Correct. And that's the most important step of your setup I think.
Just make sure you do this without any linkage connected to the box. You don't want anything to limit the travel, other than the box itself.
For starters too, after centering the box, I would connect the steering linkage fully without tightening any of it, so you can manipulate it for the trackbar installation. You'll see what I mean later.
Center the steering box and correct the steering wheel if necessary. Your steering wheel will be your reference point from here on out, so it has to match the box. Until you know it's centered with the box, you can't use it as any kind of a future reference point.
Install the pitman arm straight back for power steering, or one spline to the driver's side if manual.
Put the rig fully on the ground, if it's not already, like they said. For any of this the truck has to be at it's full weight or you're just pissing in the wind. If not, just get it "close enough" and worry about the fine tuning later.
Connect the temporarily adjusted linkage.
Get your toe-in pretty close. Something in the neighborhood of 1/16" to 1/4" is typical, but what makes it happy depends on your setup.
With the rig on the ground then, measure to the center of the frame crossmember and put some tape and a mark there. Do the same for the axle, or maybe the tie-rod is easier to eyeball.
Hang a plumb-bob or nut-on-a-string from the center mark on the cross member and compare it to the mark on the tie-rod. Hanging it from the back of the crossmember might make this easier?
Adjust the trackbar all the way in for now if you don't have a lift yet. Leave the locking nut loose for now.
Mount the lower end of the trackbar and raise the upper into the pocket. The loose nut allows you to fine tune the angle so it will fit right up into the pocket.
If the trackbar does not reach, or is too long, don't adjust it just yet. Have a helper turn the steering wheel one way or another to shift the chassis side to side over the axle/suspension. This is why you wanted the steering linkage hooked up in the first place.
Compare your measured lines.
If they're centered, lock it down.
If the axle mark is too far to the driver's side, pull the trackbar out of the top mount and lengthen it. Reinstall and re-measure.
If it's too far to the passenger side, you might have to re-install your original one to get it closer. I think most of the trackbars will go down to a stock, or near-stock length, but I don't know that for sure.
To adjust the draglink you may have to drive it a bit, but you can set it up close initially.
If the wheels are even remotely close to being pointed straight ahead, adjust the draglink length to fit into the pitman arm without moving it.

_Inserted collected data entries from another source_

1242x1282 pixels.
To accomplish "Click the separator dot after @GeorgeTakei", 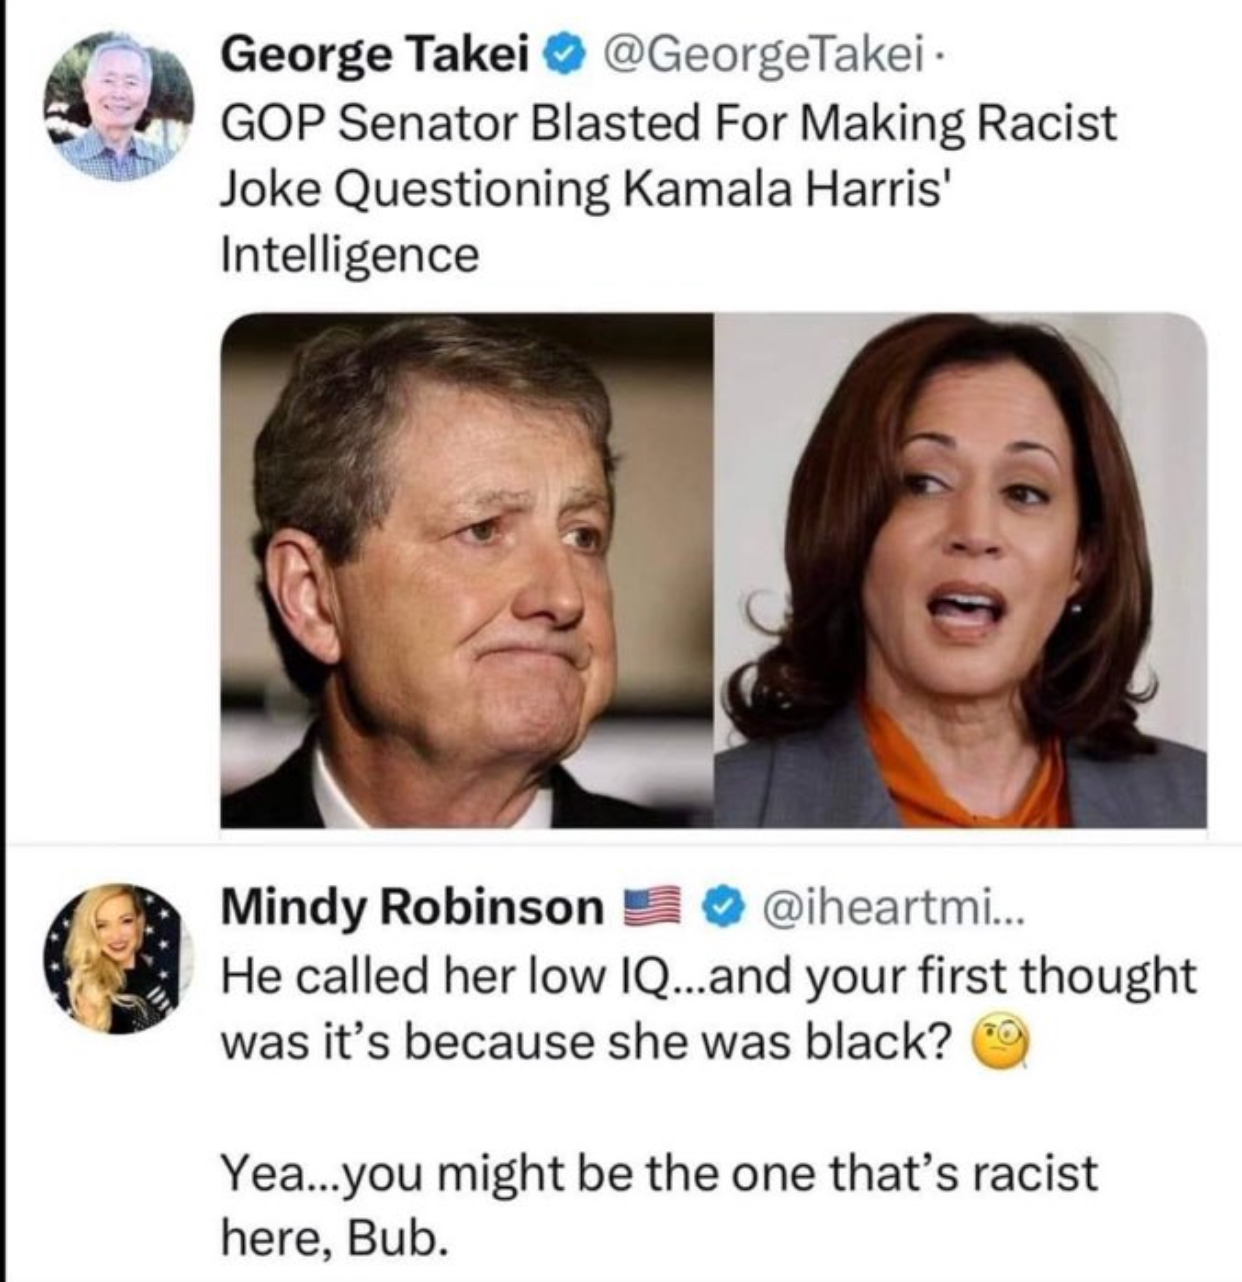I will (x=934, y=58).
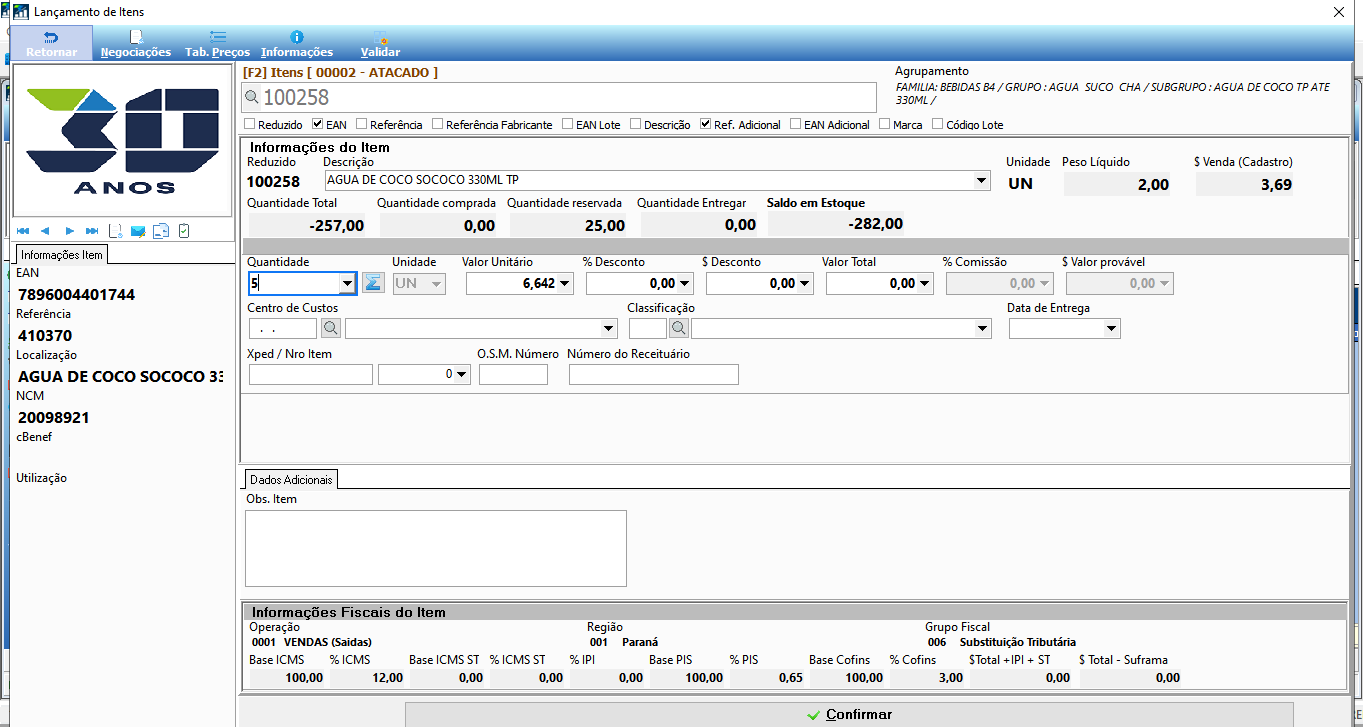Image resolution: width=1363 pixels, height=727 pixels.
Task: Click the clipboard checkmark icon
Action: (x=184, y=231)
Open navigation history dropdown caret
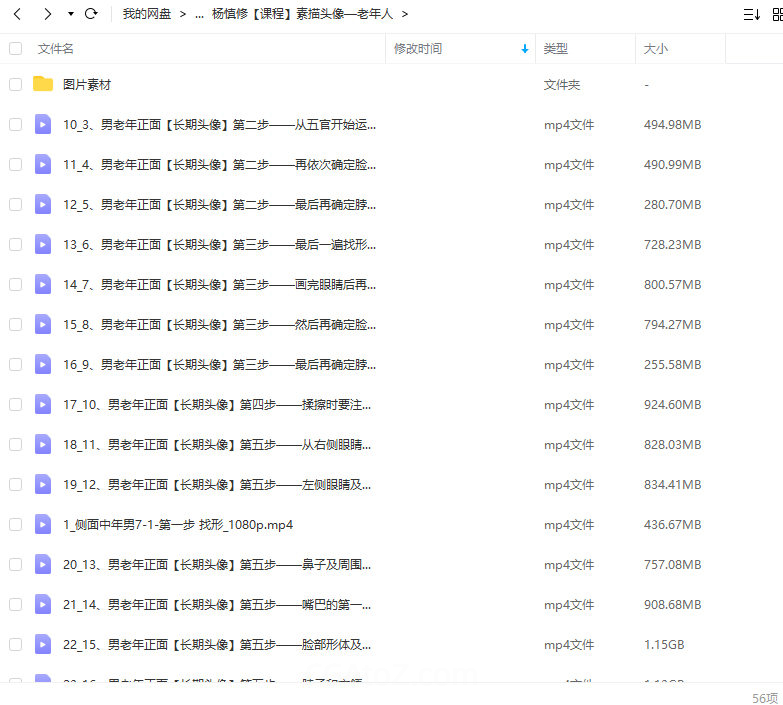Image resolution: width=783 pixels, height=705 pixels. [x=70, y=14]
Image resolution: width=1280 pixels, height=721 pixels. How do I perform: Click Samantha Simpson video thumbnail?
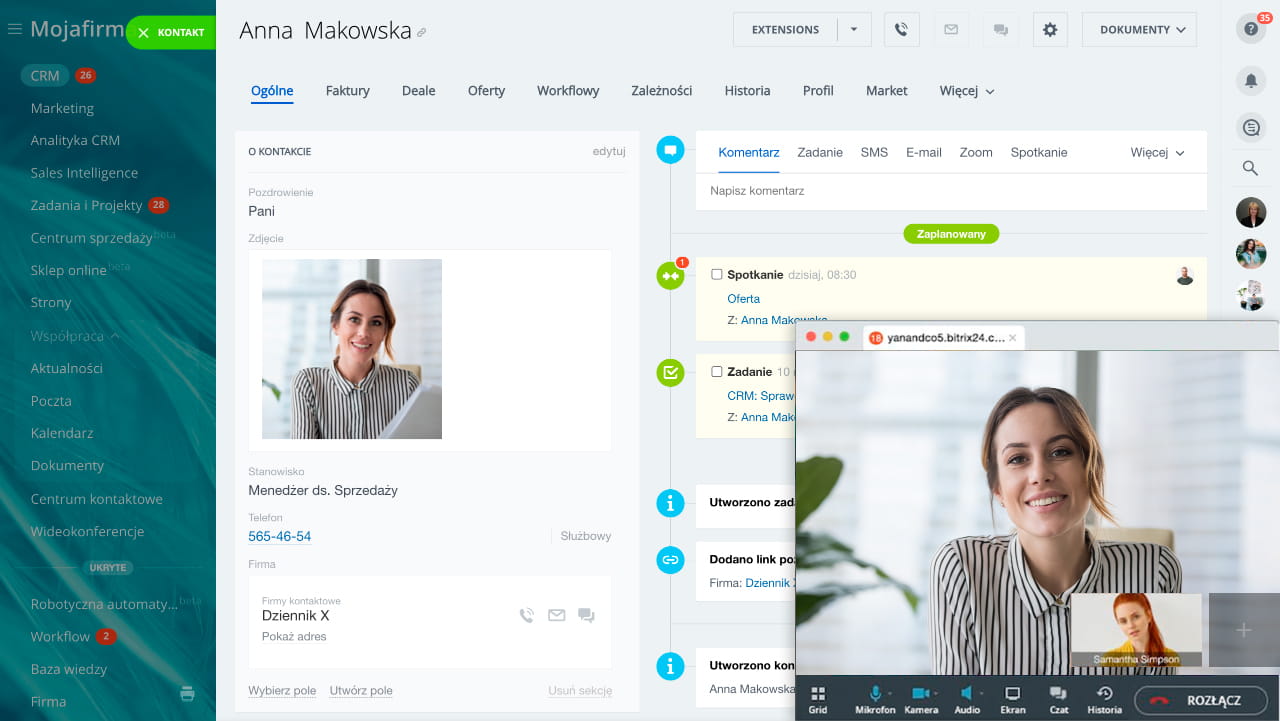pyautogui.click(x=1135, y=629)
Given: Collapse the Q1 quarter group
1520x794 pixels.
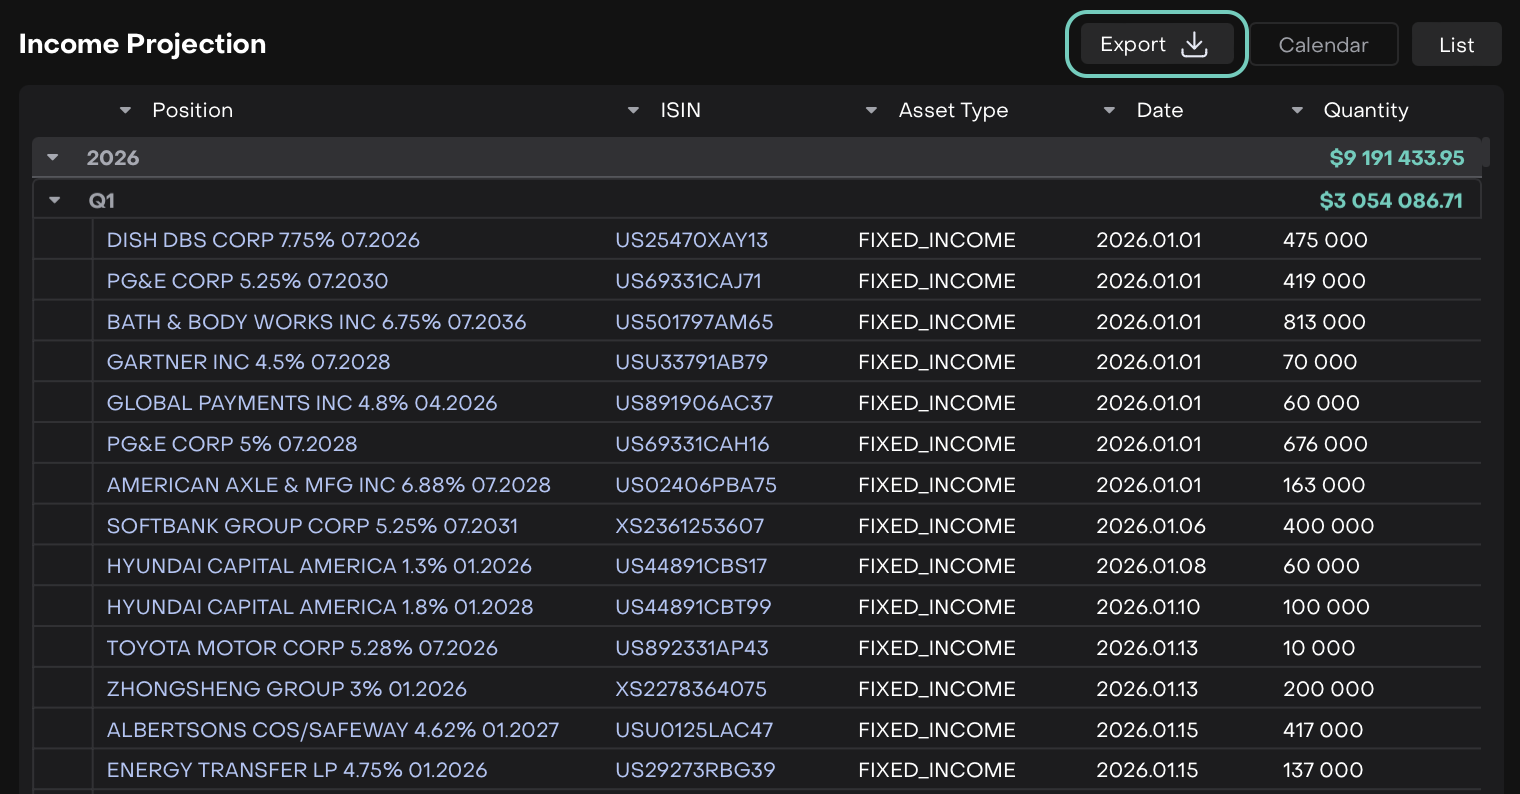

Snug it down but don't worry about all the correct torques just yet.
If your toe-in is set, drive it forward if you have room to maneuver, or drive it out of the driveway and back in, making sure that the vehicle (not the steering wheel necessarily) is tracking straight and the tires are pointed straight ahead. If the steering wheel is off-center, simply shorten or lengthen the draglink while watching the steering wheel through the window until it's centered.
Now your box, your steering wheel and your tires are all centered, while the box itself is in it's on-center position.
The clamps need to be fairly tight to avoid flex while driving. Always make sure that none of the clamps are pointed in any direction where they might interfere with another component. A typically bad position is in a TRO setup where the passenger side adjusting sleeve clamps are pointed backwards and can lock on the lower trackbar bolt when steering. Bad juju!
You might not have to worry about any interference issues, but you need to at least keep it in mind while you're putting your steering system together.
Sorry if that was convoluted or if I left anything out. Kind of winding myself back up and getting into the groove. Hopefully others will chime in and fine-tune all of that and get you running straight down the road.